Published online Oct 21, 2017. doi: 10.3748/wjg.v23.i39.7150
Peer-review started: August 19, 2017
First decision: August 30, 2017
Revised: September 21, 2017
Accepted: September 28, 2017
Article in press: September 28, 2017
Published online: October 21, 2017
Processing time: 64 Days and 7.5 Hours
Esophageal varices (EVs) develop as a result of portal hypertension, which is mainly due to liver cirrhosis (LC) in alcoholics. Excessive alcohol consumption has been reported to be associated with the presence of a short-segmental columnar-lined esophagus (CLE) in East-Asian studies. It has not been evaluated whether associations exist between the presence of EVs and the presence of CLE in alcoholics.
Our empirical impression based on the results of endoscopic screening examinations of Japanese alcoholic men is that EVs are less common among men with short-segmental CLE. The development of CLE is accompanied by several histological changes around the palisade vessels at the lower end of the esophagus. Some of the histological changes accompanying the development of CLE may protect against the development of EVs.
To determine whether and to what extent associations exist between the presence of EVs and the presence of CLE in Japanese alcoholic men based on the results of endoscopic screening examinations.
The subjects were 1614 Japanese alcohol-dependent men (≥ 40 years of age) who had undergone upper gastrointestinal endoscopic screening. Digitalized records of high-quality endoscopic images that included the squamocolumnar junction and esophagogastric junction were retrospectively jointly reviewed by four expert endoscopists for the purpose of diagnosing CLE. The authors investigated whether and to what extent there were associations between the presence of CLE and the presence of EVs, especially in the group with LC.

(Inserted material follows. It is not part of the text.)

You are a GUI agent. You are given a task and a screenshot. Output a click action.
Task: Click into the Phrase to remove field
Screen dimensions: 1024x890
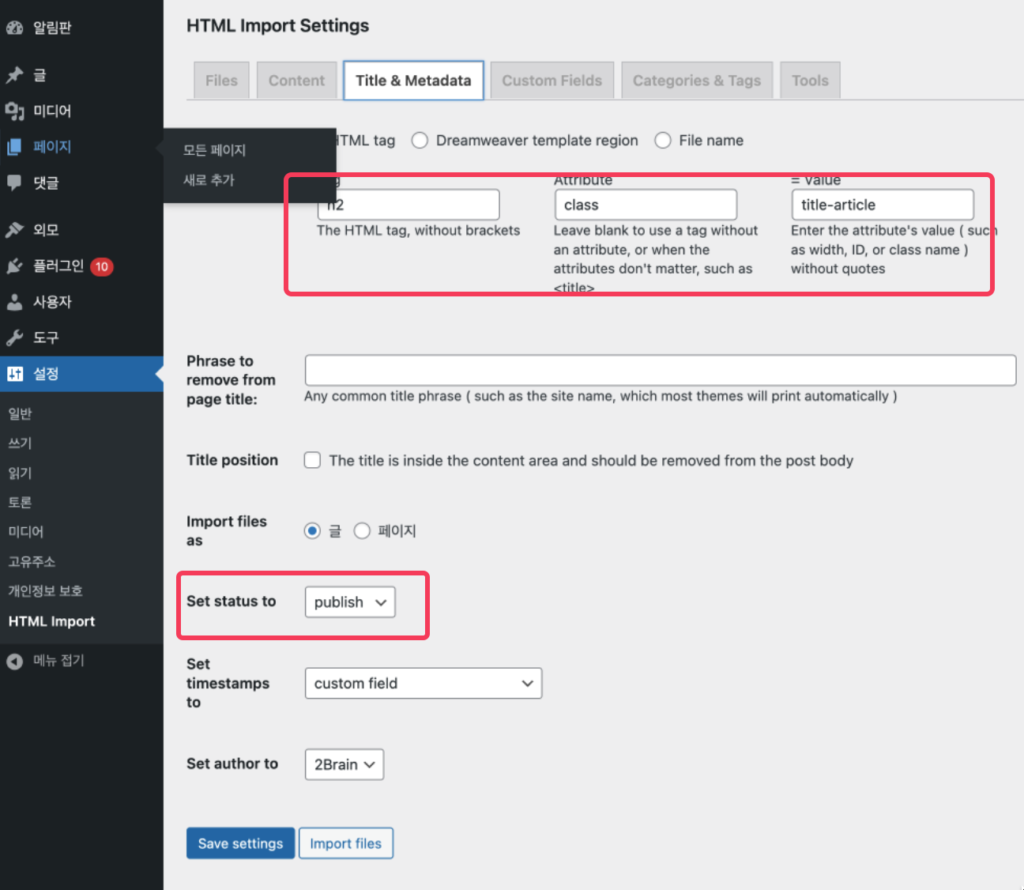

CLE ≥ 5 mm in length was found in 355 subjects, LC without EVs in 152 subjects, LC with EVs in 174 subjects, and EVs without LC in 6 subjects. Advanced EVs, i.e., nodular, large or coiled forms, red color sign, or post-treatment, were found in 88 subjects. The incidence of CLE ≥ 5 mm decreased in the following order (P < 0.0001): 23.3% in the group without EVs, 17.4% in the group with small and straight EVs, and 5.7% in the group with advanced EVs. The multivariate ORs (95%CI) for EVs and advanced EVs in the group with LC were lower when CLE ≥ 5 mm was present [0.46 (0.23-0.93) and 0.24 (0.08-0.74), respectively, vs 0-4 mm CLE]. To clarify the pathological backgrounds of the negative association between the presence of CEL and the presence of EVs, the further pathological studies of autopsied cirrhotic subjects may be warranted.
The presence of CLE was negatively associated with the presence of EVs, and even more negatively associated with the presence of advanced forms of EVs. Since the first resistance vessels to EVs are the mucosal palisade vessels and submucosal veins at the lower end of the esophagus, the development of CLE may impede the development of EVs. Helicobacter pylori infection and chronic atrophic gastritis protect against the development of GERD and CLE. If the observed associations between CLE and EVs and advanced EVs reflected causal relationships, the current trend toward to lower Helicobacter pylori infection rates in Japan may influence EV rates and advanced EV rates in the future, and examination for CLE may benefit alcoholics with advanced liver disease by identifying their risk for the development or progression of EVs. The further studies should be conducted prospectively in the longitudinal fashion to test this finding.